__TASK__.
Copy out the forum exchange about clearing Mexican customs with a vehicle full of belongings word for word, from its first line to its last.

__PAGE EXTRACT__.
________________________
I have lived in San Diego for almost 35 years and had married a Mexican National back then and have pass through customs in both TJ and Mexicali several hundred times. Having Calif. plates and a Tahoe full of personal stuff will be easy in those cities as they are very used to seeing this scenario daily many times. The most they will do is charge you some money and the least is wave you on your way for free, most likely if the stuff looks well used.

The 2 day drive, 1000 miles, one way is not bad at all. 20 years ago it was a rough ride, I have heard, now very smooth.


----------



## aussieyank (Feb 26, 2012)

AlanMexicali said:


> I have lived in San Diego for almost 35 years and had married a Mexican National back then and have pass through customs in both TJ and Mexicali several hundreds times. Having Calif. plates and a Tahoe full of personal stuff will be easy in those cities as they are very used to seeing this scenario daily many times. The most they will do is charge you some money and the least is wave you on your way for free, most likely if the stuff looks well used.
> 
> The 2 day drive, 1000 miles, one way is not bad at all. 20 years ago it was a rough ride, I have heard, now very smooth.


Excellent. Wife and I just talked about it again and we definitely want to bring our stuff with us. I just searched again regarding shipping and that's out of the question. I'm 56 and she's 46 and not of the "backpacking" crowd anymore. Would love to have some of our creature comforts and toys.
________________________
__MATERIAL PROVIDED__.
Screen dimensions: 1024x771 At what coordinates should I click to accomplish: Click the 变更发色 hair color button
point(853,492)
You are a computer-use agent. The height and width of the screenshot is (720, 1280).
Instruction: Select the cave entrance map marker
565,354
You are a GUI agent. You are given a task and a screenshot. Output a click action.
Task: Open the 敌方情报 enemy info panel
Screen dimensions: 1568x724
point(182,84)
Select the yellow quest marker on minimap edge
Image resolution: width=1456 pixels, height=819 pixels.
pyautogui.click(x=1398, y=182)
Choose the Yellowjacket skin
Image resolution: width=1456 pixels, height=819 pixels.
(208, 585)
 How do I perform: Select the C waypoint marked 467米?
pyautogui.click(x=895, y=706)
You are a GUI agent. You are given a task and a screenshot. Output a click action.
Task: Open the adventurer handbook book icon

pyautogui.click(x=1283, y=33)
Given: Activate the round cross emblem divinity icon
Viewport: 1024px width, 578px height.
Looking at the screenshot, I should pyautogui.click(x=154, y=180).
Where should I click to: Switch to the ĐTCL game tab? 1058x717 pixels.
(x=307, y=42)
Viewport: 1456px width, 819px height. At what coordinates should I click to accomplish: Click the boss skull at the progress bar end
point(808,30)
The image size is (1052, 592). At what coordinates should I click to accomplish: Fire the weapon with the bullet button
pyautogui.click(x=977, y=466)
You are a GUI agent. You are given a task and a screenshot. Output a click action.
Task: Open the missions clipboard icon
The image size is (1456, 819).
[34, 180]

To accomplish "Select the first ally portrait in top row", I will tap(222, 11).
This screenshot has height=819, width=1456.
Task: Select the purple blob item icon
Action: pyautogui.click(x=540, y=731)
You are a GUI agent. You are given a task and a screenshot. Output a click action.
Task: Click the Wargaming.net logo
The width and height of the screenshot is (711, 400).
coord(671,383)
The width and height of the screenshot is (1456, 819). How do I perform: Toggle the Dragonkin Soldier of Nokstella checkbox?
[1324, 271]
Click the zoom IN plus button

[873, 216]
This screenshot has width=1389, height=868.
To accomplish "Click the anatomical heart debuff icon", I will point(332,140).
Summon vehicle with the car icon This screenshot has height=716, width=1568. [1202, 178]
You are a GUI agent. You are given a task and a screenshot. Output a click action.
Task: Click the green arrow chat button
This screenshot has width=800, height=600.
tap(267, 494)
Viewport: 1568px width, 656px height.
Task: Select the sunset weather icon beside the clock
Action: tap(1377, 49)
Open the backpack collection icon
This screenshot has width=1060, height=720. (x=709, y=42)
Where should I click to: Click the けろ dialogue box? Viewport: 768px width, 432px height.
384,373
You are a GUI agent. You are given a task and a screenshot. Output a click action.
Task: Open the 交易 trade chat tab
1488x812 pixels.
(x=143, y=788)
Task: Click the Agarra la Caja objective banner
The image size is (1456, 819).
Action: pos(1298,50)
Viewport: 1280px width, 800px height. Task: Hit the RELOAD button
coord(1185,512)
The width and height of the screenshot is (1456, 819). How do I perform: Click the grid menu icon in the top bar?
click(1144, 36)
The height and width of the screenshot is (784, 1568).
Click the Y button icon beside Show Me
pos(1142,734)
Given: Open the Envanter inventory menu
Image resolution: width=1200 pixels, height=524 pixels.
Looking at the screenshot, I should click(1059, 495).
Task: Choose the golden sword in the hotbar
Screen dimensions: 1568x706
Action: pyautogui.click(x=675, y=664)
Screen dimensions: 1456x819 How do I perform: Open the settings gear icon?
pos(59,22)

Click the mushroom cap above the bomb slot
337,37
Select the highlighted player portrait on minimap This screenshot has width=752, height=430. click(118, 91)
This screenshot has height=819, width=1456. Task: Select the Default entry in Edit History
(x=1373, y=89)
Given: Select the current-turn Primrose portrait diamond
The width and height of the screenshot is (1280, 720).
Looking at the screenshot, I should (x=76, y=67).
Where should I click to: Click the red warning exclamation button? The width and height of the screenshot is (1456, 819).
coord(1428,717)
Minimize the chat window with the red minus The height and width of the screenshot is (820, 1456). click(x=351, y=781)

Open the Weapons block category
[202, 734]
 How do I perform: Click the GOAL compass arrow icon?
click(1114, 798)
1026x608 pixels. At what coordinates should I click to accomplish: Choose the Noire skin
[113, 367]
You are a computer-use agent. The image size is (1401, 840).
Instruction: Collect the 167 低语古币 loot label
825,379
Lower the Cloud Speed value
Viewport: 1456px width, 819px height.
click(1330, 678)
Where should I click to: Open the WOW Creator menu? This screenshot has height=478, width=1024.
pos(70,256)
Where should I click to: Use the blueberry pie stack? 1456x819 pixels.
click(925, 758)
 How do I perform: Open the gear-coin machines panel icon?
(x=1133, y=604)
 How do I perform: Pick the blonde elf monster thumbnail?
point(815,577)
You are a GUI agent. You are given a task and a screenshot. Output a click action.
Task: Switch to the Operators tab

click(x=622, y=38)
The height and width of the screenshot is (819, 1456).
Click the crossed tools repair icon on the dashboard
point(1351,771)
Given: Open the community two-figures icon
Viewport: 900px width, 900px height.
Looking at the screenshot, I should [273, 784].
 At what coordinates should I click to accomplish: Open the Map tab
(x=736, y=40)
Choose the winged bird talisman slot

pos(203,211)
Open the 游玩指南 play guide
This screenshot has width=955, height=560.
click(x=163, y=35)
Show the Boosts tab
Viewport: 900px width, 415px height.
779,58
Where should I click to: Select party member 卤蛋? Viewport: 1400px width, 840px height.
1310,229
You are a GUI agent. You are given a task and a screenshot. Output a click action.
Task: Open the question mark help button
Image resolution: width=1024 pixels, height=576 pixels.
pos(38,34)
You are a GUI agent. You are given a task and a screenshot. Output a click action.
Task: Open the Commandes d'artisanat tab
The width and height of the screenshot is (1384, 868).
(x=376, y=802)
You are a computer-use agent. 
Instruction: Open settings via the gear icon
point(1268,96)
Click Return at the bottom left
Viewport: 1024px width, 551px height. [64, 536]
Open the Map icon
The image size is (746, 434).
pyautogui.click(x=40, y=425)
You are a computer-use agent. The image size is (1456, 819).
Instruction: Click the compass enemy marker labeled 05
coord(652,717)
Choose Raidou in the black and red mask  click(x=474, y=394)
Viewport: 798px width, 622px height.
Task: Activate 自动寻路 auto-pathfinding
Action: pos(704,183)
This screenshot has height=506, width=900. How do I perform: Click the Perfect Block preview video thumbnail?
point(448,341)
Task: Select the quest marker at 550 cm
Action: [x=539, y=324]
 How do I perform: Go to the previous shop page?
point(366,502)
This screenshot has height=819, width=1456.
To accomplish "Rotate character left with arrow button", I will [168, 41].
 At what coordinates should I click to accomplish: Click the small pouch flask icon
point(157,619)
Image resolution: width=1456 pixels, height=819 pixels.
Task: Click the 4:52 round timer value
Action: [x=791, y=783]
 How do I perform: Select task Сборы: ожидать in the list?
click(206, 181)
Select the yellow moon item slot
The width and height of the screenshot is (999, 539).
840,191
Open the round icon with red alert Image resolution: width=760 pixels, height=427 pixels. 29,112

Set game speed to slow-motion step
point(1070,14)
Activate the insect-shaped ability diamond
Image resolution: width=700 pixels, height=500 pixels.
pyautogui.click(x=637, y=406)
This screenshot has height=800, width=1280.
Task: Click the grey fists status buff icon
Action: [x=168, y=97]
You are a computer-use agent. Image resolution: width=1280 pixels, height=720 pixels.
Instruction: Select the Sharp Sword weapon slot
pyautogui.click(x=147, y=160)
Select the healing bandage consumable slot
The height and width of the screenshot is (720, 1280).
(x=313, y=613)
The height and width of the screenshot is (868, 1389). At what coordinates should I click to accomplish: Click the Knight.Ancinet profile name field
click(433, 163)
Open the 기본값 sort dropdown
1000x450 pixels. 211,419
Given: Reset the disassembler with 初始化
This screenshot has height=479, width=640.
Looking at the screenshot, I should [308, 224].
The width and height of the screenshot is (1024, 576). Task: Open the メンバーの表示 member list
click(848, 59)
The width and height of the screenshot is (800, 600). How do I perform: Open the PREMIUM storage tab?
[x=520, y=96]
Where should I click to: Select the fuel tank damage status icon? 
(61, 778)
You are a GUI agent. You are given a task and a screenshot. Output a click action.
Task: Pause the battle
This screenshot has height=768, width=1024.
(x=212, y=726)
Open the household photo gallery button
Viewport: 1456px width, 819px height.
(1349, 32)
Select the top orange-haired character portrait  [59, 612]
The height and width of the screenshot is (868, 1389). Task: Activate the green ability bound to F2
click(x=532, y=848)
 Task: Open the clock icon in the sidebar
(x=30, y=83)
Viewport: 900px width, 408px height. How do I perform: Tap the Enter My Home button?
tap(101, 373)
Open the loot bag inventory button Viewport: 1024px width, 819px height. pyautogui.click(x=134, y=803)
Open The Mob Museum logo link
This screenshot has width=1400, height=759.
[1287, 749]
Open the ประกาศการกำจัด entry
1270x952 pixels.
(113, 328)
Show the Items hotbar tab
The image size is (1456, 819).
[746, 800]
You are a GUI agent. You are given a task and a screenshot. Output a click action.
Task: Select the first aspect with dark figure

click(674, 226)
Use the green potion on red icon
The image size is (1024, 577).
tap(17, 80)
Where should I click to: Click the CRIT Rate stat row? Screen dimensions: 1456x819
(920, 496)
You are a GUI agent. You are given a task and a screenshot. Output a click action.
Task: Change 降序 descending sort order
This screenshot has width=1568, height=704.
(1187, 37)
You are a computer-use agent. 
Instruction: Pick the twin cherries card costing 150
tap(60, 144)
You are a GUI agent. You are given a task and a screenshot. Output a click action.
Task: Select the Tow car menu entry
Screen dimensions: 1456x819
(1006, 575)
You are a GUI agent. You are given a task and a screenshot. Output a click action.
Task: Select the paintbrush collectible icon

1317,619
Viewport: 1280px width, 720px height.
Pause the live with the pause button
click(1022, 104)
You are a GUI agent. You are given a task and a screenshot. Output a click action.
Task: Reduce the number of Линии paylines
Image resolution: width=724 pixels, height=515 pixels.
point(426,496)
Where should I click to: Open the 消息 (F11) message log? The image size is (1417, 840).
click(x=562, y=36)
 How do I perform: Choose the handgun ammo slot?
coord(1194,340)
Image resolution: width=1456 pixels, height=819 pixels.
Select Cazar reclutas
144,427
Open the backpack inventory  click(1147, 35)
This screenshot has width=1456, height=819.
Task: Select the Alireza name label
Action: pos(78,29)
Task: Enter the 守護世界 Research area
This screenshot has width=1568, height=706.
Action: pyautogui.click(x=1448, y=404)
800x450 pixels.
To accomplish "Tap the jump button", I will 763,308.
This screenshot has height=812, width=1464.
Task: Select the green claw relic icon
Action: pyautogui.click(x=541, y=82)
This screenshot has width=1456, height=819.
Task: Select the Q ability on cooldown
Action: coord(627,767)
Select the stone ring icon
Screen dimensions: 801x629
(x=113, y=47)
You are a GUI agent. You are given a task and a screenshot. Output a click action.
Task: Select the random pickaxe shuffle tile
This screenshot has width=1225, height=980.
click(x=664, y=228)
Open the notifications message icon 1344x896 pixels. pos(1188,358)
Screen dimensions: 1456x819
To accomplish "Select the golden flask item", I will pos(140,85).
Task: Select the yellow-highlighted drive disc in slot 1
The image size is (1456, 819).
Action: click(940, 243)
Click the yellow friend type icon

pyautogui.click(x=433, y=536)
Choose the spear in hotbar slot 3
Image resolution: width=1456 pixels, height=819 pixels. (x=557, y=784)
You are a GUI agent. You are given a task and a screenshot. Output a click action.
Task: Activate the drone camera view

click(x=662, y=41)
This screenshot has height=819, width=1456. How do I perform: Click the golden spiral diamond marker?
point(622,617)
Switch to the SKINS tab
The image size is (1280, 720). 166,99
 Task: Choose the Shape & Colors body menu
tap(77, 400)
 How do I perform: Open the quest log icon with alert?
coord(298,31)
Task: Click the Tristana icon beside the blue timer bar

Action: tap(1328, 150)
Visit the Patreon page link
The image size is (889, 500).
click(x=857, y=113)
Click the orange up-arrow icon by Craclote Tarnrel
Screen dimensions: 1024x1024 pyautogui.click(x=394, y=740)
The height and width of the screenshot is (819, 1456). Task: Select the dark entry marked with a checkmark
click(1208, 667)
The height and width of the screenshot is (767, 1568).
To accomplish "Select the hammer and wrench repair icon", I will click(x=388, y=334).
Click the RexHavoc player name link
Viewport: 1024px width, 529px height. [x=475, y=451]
________________________
__SOLUTION TO THIS TASK__.
I have lived in San Diego for almost 35 years and had married a Mexican National back then and have pass through customs in both TJ and Mexicali several hundred times. Having Calif. plates and a Tahoe full of personal stuff will be easy in those cities as they are very used to seeing this scenario daily many times. The most they will do is charge you some money and the least is wave you on your way for free, most likely if the stuff looks well used.

The 2 day drive, 1000 miles, one way is not bad at all. 20 years ago it was a rough ride, I have heard, now very smooth.


----------



## aussieyank (Feb 26, 2012)

AlanMexicali said:


> I have lived in San Diego for almost 35 years and had married a Mexican National back then and have pass through customs in both TJ and Mexicali several hundreds times. Having Calif. plates and a Tahoe full of personal stuff will be easy in those cities as they are very used to seeing this scenario daily many times. The most they will do is charge you some money and the least is wave you on your way for free, most likely if the stuff looks well used.
> 
> The 2 day drive, 1000 miles, one way is not bad at all. 20 years ago it was a rough ride, I have heard, now very smooth.


Excellent. Wife and I just talked about it again and we definitely want to bring our stuff with us. I just searched again regarding shipping and that's out of the question. I'm 56 and she's 46 and not of the "backpacking" crowd anymore. Would love to have some of our creature comforts and toys.